Post-Closeout Adjustments and Continuing Responsibilities

§ 200.345 - Post-closeout adjustments and continuing responsibilities.

(a) The closeout of the Federal award does not affect any of the following:

(1) The right of the Federal agency or pass-through entity to disallow costs and recover funds on the basis of a later audit or review. However, the Federal agency or pass-through entity must make determinations to disallow costs and notify the recipient or subrecipient within the record retention period.

(2) The recipient's or subrecipient's requirement to return funds or right to receive any remaining and available funds as a result of refunds, corrections, final indirect cost rate adjustments (unless the Federal award in closed in accordance with § 200.344(h)), or other transactions.

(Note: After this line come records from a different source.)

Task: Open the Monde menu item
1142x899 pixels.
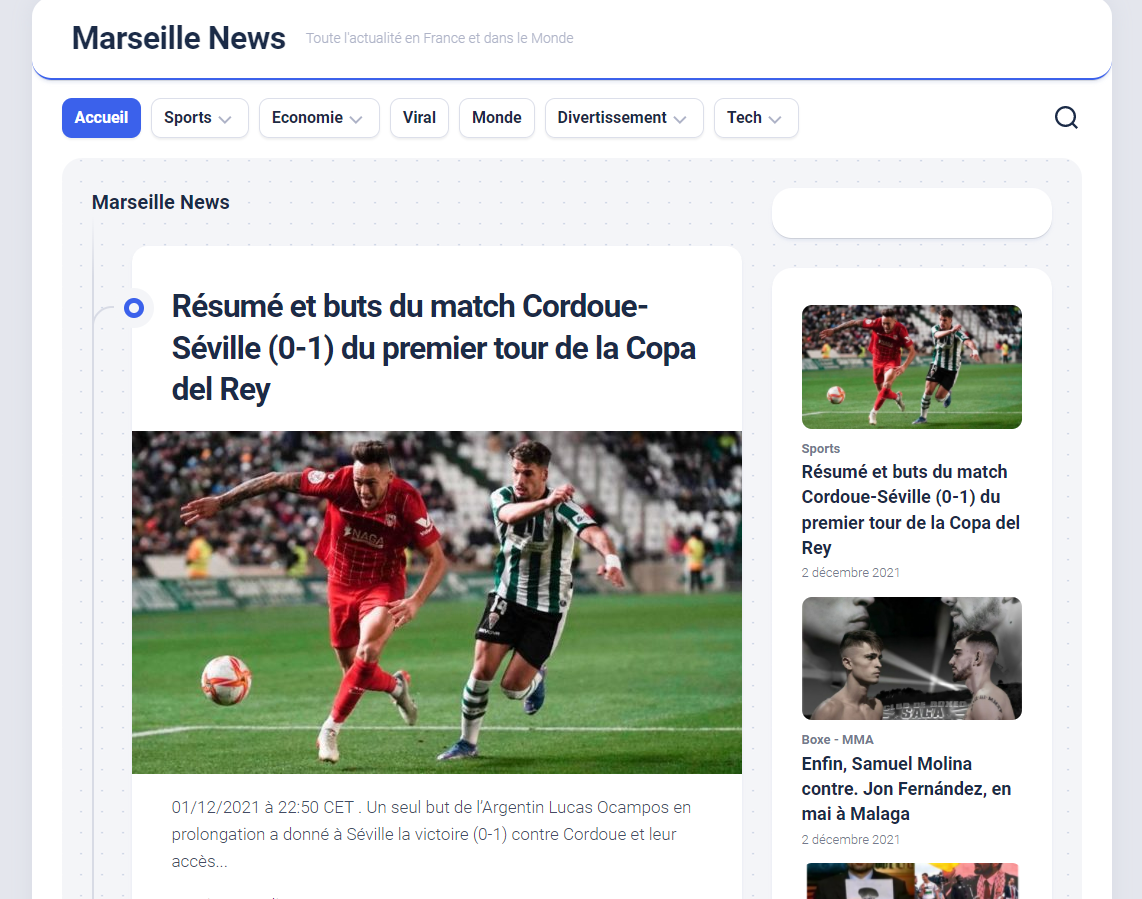Action: point(497,118)
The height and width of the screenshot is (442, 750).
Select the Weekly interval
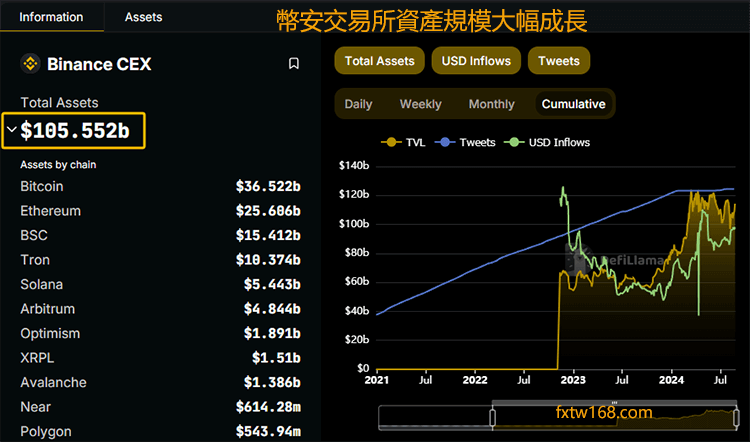click(x=420, y=104)
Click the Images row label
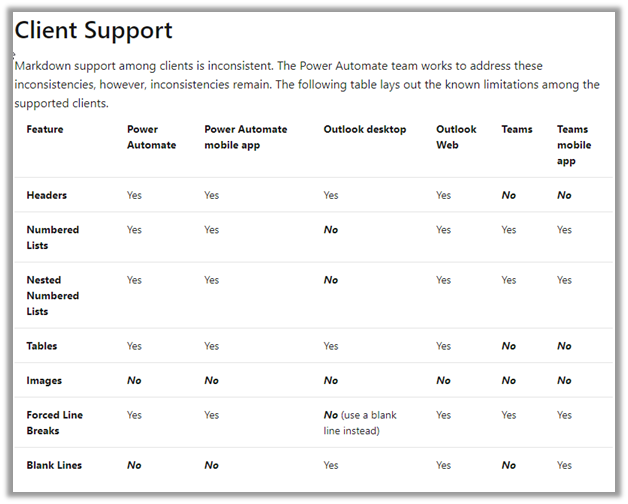 (44, 381)
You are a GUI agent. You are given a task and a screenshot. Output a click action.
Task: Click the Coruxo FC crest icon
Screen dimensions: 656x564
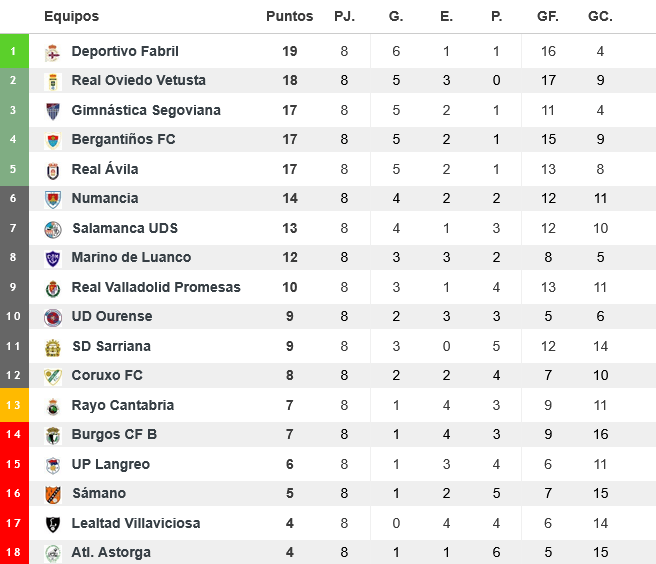click(53, 376)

(3) The ability of the Federal agency or pass-through entity to make financial adjustments to a previously closed Federal award, such as resolving indirect cost payments and making final payments.

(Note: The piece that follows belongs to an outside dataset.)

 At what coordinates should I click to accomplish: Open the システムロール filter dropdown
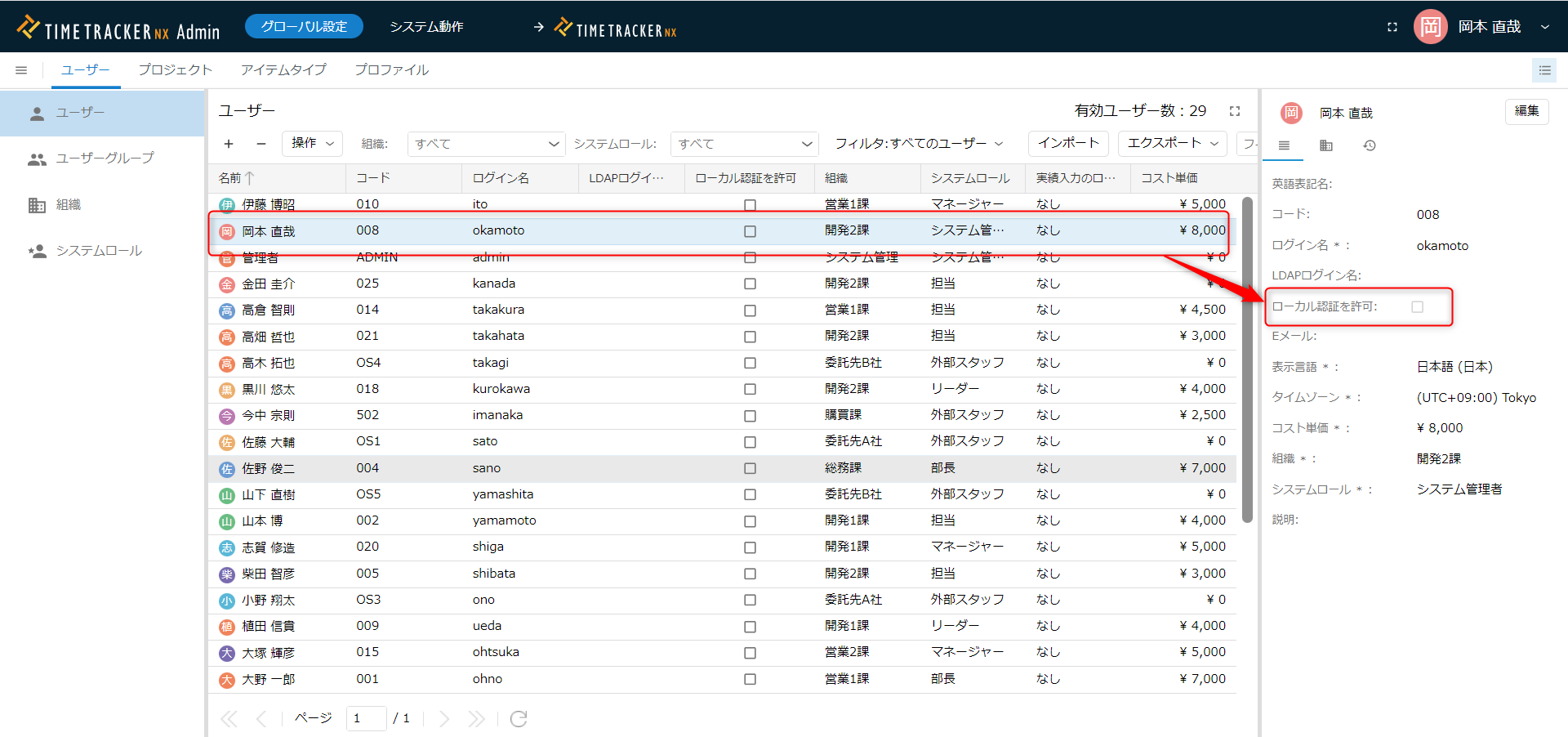coord(744,144)
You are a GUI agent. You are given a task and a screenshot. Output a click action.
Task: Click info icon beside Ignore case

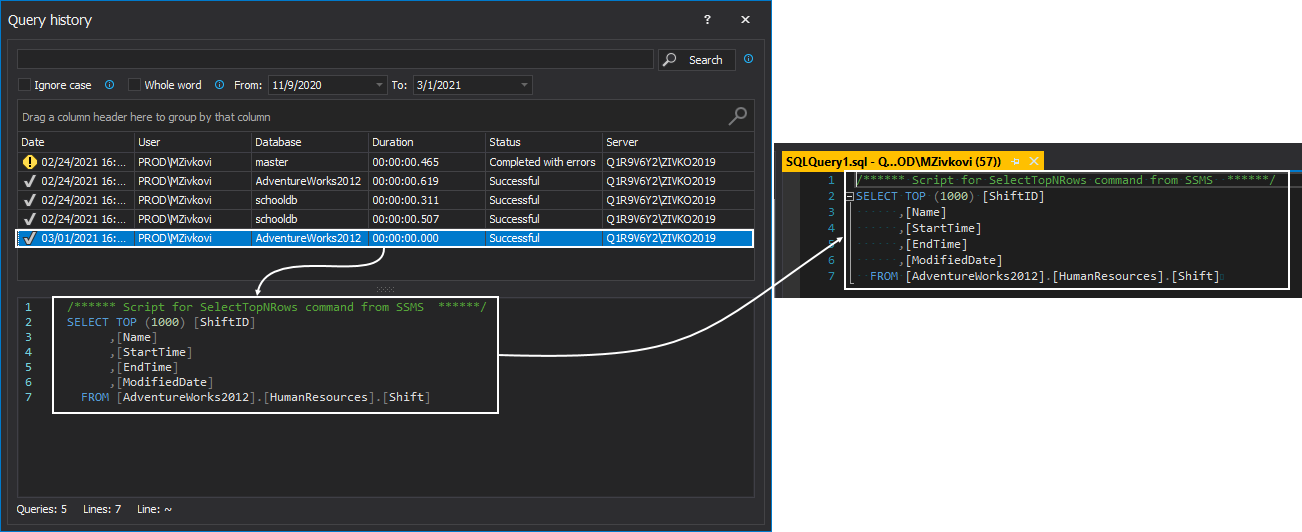coord(110,85)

(4) Audit requirements in subpart F of this part.

(5) Property management and disposition requirements in §§ 200.310 through 200.316.

(6) Records retention as required in §§ 200.334 through 200.337.

(b) After the closeout of the Federal award, a relationship created under the Federal award may be modified or ended in whole or in part. This may only be done with the consent of the awarding Federal agency or pass-through entity and the recipient or subrecipient, provided the responsibilities of the recipient or subrecipient referred to in paragraph (a) of this section, including those for property management as applicable, are considered and provisions are made for continuing responsibilities of the recipient or subrecipient, as appropriate.

Collection of Amounts Due

§ 200.346 - Collection of amounts due.

Any Federal funds paid to the recipient or subrecipient in excess of the amount that the recipient or subrecipient is determined to be entitled to under the Federal award constitute a debt to the Federal Government. The Federal agency must collect all debts arising out of its Federal awards in accordance with the Standards for the Administrative Collection of Claims (31 CFR part 901).